### The task
No pictures go into the copy. Write out exactly the lines below from the one containing "Upvote the post with the up arrow" through the one containing "Task: Select the 前所有者ID chip".

- Opening Delimiter -

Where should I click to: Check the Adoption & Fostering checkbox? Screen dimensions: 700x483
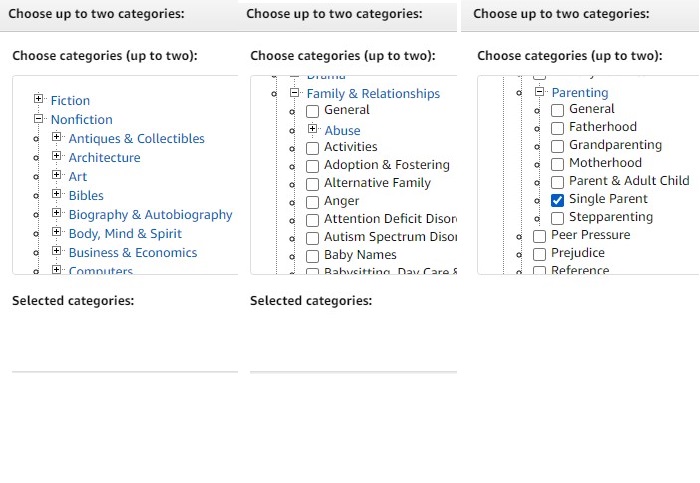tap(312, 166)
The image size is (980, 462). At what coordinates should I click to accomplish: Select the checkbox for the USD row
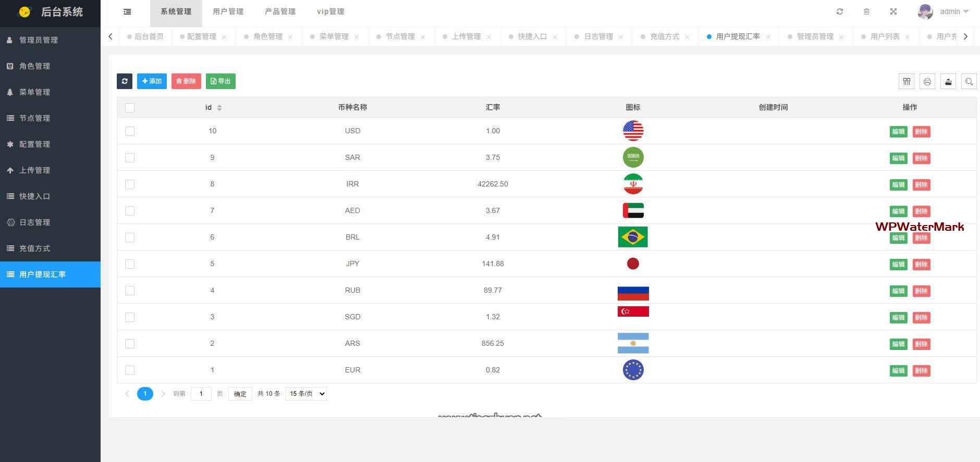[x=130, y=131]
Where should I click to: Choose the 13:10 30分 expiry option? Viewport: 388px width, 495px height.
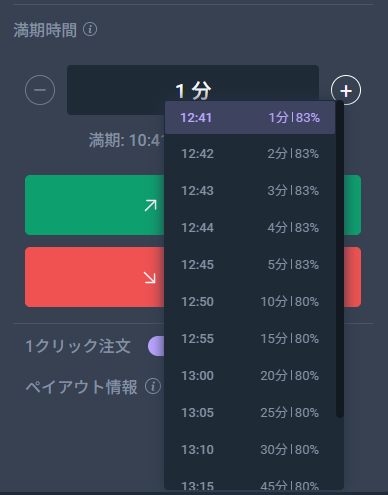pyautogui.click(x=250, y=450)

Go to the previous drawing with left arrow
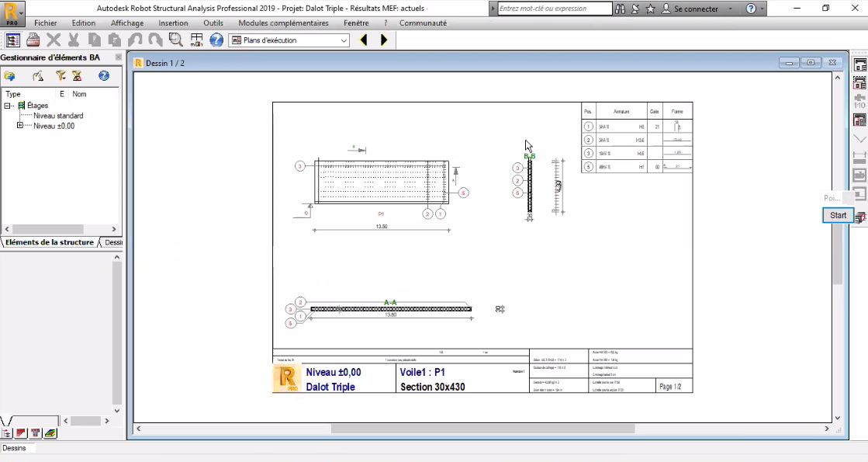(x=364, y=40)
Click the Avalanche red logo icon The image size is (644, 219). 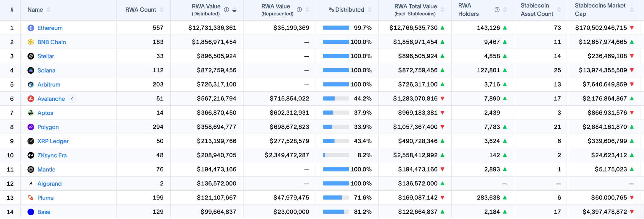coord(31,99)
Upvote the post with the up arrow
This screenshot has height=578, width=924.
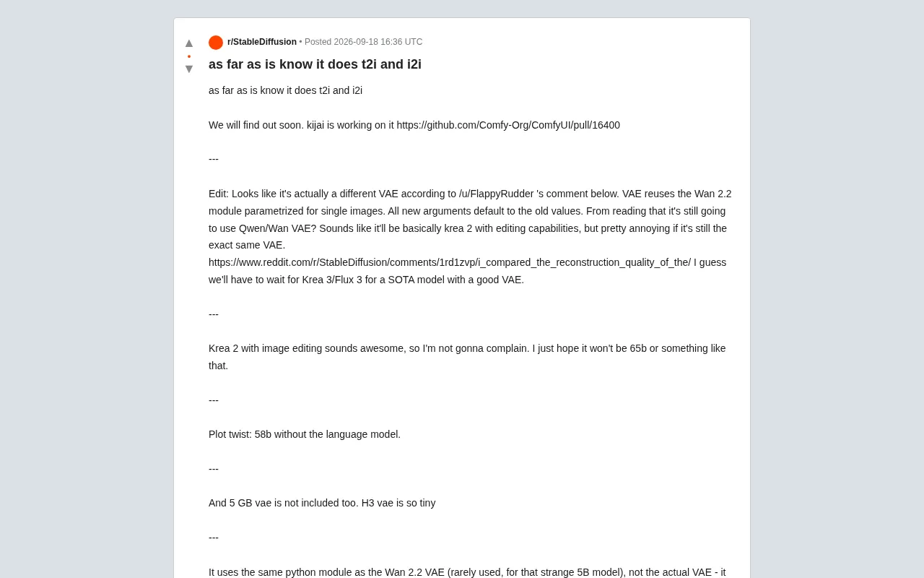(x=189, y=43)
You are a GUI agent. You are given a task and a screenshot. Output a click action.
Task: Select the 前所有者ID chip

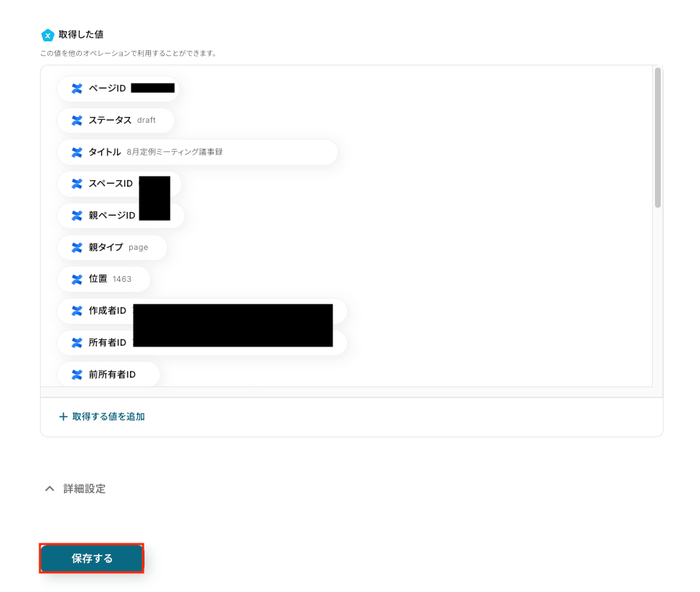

- Closing Delimiter -
- Opening Delimiter -

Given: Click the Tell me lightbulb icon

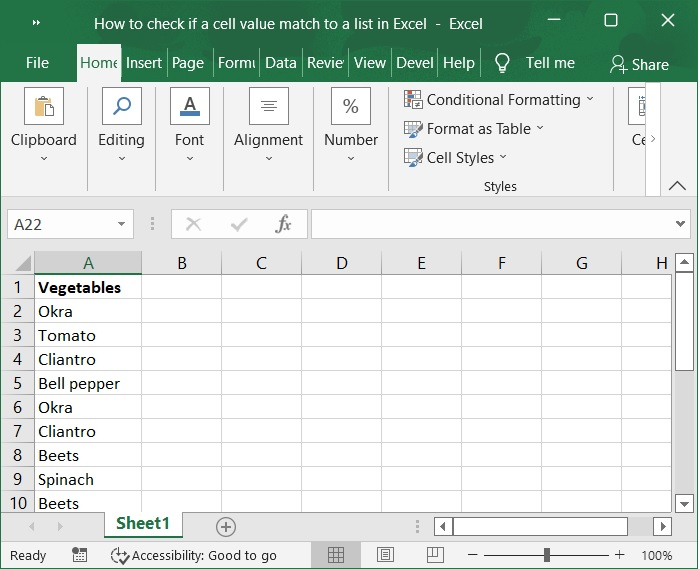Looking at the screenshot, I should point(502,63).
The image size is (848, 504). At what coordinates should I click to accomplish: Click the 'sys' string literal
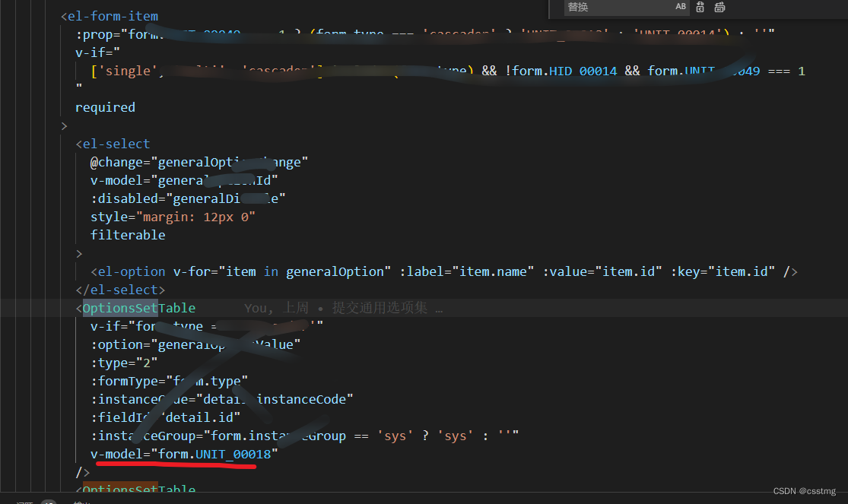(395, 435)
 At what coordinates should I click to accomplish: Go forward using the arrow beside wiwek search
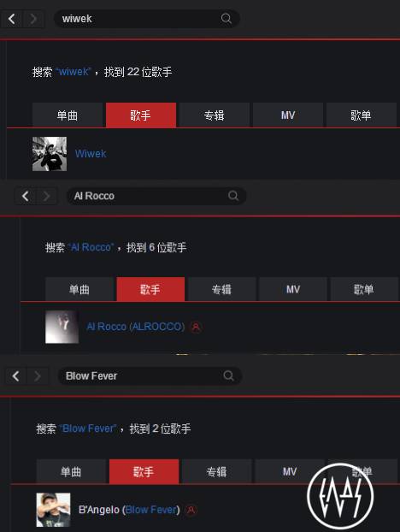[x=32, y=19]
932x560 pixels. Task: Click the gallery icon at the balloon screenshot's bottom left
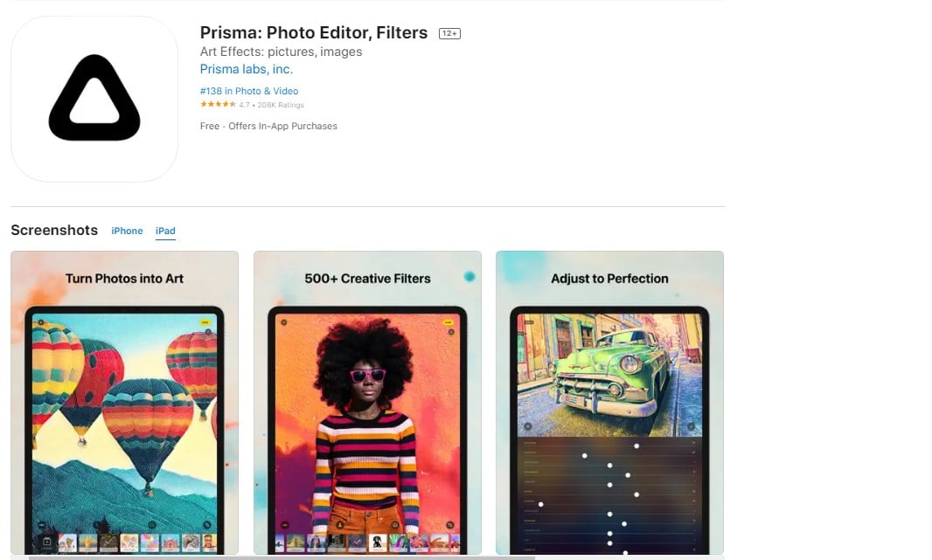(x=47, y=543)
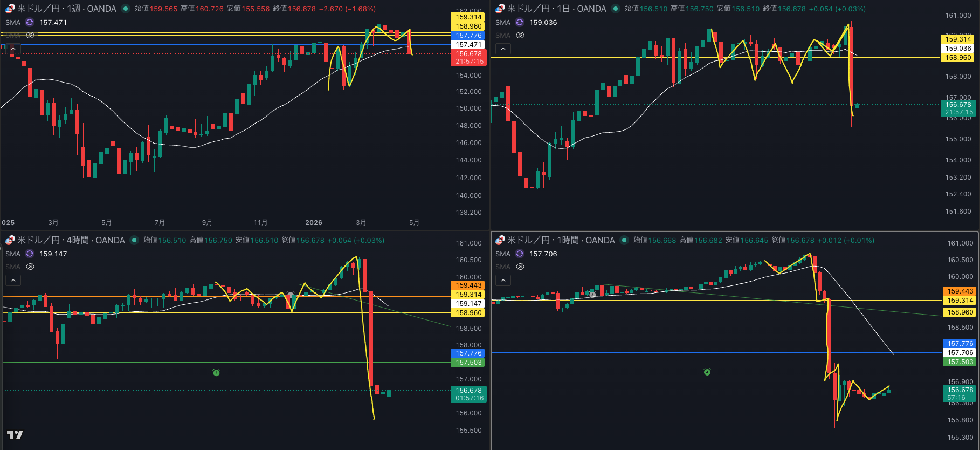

- Closing Delimiter -

### Your response
Upvote the post with the up arrow
This screenshot has height=578, width=924.
(x=189, y=43)
You are a GUI agent. You are given a task and a screenshot. Output a click action.
Task: Select the 前所有者ID chip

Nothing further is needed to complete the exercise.